WRITTEN TASK :: Reproduce the data below from the line with "Screen dimensions: 839x525" up to and including the line with "(x=613, y=86)", with no changes.

MATERIAL FOR THE TASK ::
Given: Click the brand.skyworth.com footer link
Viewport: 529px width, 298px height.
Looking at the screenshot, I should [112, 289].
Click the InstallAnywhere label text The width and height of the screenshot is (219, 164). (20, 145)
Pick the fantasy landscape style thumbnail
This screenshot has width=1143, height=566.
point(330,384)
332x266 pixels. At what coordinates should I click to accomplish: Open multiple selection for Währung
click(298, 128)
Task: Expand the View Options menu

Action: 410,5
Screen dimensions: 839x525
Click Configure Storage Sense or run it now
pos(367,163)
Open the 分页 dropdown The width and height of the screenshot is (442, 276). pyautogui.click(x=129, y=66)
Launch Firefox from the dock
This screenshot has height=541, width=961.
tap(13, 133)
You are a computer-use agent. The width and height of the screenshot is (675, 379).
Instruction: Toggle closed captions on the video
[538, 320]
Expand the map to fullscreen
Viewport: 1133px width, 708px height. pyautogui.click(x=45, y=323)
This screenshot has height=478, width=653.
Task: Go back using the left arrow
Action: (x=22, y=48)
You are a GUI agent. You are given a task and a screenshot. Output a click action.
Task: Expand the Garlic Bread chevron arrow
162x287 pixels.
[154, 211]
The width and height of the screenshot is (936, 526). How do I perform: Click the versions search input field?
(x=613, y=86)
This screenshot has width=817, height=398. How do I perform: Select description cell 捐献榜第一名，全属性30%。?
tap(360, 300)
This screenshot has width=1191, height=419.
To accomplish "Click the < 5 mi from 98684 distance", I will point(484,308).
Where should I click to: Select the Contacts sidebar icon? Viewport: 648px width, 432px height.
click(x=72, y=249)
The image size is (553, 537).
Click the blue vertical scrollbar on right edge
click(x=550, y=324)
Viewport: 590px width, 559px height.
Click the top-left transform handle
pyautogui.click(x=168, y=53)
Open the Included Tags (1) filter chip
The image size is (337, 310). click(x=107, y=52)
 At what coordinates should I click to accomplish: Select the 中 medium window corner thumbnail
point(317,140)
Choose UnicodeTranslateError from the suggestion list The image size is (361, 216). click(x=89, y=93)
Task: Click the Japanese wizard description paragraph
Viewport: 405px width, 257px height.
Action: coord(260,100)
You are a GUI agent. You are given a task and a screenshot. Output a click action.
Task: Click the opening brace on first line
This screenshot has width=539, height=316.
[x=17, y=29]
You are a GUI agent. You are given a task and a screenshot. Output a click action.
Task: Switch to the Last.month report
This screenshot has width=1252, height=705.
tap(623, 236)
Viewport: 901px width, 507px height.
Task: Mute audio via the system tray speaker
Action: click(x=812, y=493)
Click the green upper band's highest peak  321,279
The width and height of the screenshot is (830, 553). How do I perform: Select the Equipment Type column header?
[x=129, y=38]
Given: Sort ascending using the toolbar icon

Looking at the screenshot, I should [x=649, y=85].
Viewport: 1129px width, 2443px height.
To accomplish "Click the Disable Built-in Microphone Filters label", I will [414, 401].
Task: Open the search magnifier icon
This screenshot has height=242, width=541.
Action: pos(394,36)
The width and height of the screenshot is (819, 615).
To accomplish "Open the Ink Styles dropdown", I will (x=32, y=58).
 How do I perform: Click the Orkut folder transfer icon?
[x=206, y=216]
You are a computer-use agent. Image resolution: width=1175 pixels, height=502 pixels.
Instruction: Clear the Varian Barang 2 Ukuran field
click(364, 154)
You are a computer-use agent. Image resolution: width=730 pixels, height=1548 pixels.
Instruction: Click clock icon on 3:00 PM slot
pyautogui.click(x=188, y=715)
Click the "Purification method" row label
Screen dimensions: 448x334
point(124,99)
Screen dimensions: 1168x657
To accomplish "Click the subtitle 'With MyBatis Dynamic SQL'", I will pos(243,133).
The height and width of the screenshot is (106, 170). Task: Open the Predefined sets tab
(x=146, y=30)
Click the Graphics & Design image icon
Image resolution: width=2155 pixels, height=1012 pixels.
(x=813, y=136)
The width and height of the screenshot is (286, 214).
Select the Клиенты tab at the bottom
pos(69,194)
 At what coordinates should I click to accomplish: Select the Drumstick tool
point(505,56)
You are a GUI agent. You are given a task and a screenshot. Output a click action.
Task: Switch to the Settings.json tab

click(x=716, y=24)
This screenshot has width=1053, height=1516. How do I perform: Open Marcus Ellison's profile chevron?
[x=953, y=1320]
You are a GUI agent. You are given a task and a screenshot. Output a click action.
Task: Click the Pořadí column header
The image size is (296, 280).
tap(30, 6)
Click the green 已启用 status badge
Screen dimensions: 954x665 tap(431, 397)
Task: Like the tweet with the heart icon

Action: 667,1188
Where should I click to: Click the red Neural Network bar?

PROBLEM SOLUTION ::
Screen dimensions: 839x525
Click Configure Storage Sense or run it now
pos(367,163)
Open the 分页 dropdown The width and height of the screenshot is (442, 276). pyautogui.click(x=129, y=66)
Launch Firefox from the dock
This screenshot has height=541, width=961.
tap(13, 133)
You are a computer-use agent. The width and height of the screenshot is (675, 379).
Instruction: Toggle closed captions on the video
[538, 320]
Expand the map to fullscreen
Viewport: 1133px width, 708px height. pyautogui.click(x=45, y=323)
This screenshot has height=478, width=653.
Task: Go back using the left arrow
Action: (x=22, y=48)
You are a GUI agent. You are given a task and a screenshot. Output a click action.
Task: Expand the Garlic Bread chevron arrow
162x287 pixels.
[154, 211]
The width and height of the screenshot is (936, 526). How do I perform: Click the versions search input field?
(x=613, y=86)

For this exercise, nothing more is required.